There were some areas of good practice. These included the way in which the trust valued and used volunteers, and the use of telemedicine in patient care.
The inspection team was led by a Care Quality Commission (CQC) inspector joined by a further three CQC inspectors, a practising professional and an Expert by Experience, who has personal experience of using or caring for someone who uses this type of service.
Patients told us that their nutritional needs and dietary preferences were well met. They gave positive feedback about the quality, range and availability of food.
They told us that staff were very kind and caring and that they felt their privacy and dignity was protected during their hospital admission.

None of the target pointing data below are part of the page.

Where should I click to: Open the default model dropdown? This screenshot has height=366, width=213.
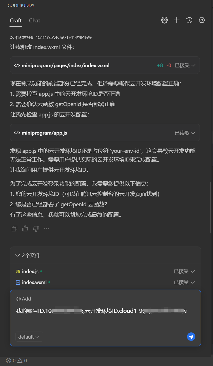pyautogui.click(x=29, y=337)
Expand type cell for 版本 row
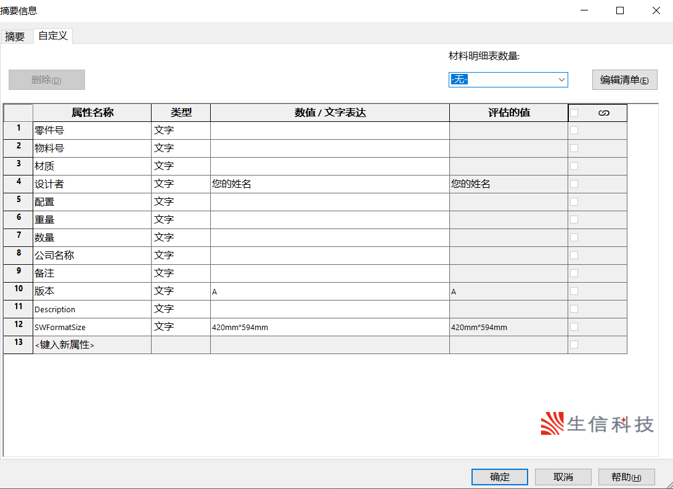 click(x=181, y=291)
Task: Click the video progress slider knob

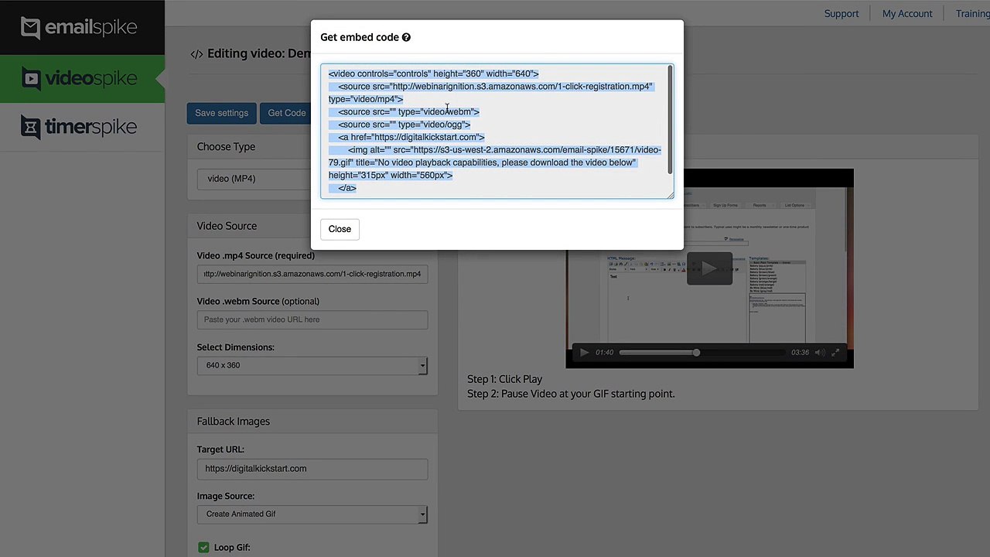Action: pos(696,353)
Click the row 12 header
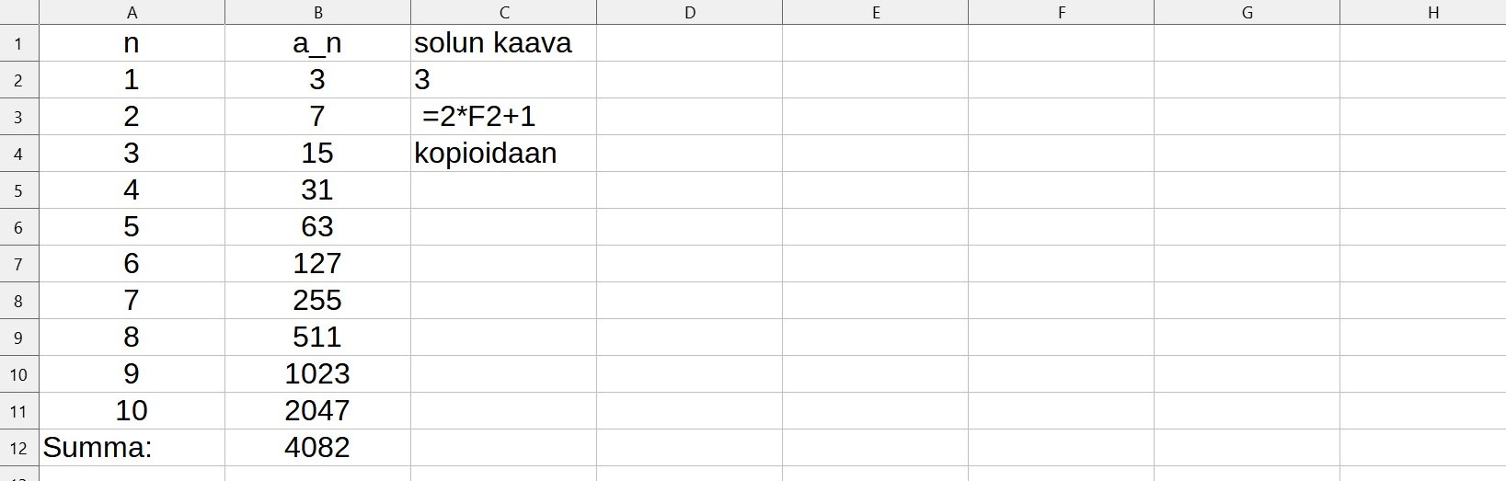1506x481 pixels. 18,448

All of the people who use the service told us that they were satisfied with the quality of services and were complimentary about the direct care they received from all of the care staff. The words they used to describe the service were 'brilliant', 'you can't fault it', and 'superb'. People felt their privacy and dignity had been respected by staff and that staff explained things in a way they could understand. They told us staff were helpful and kind. If they required help it was offered promptly and all felt they could talk to the staff and were confident that staff listened to their worries or concerns and responded appropriately.
People had been provided with the relevant information to enable them to understand the care and treatment choices available and where appropriate they had been involved in decisions relating to their care or treatment. Those who had come into hospital through accident and emergency described prompt and attentive care and treatment.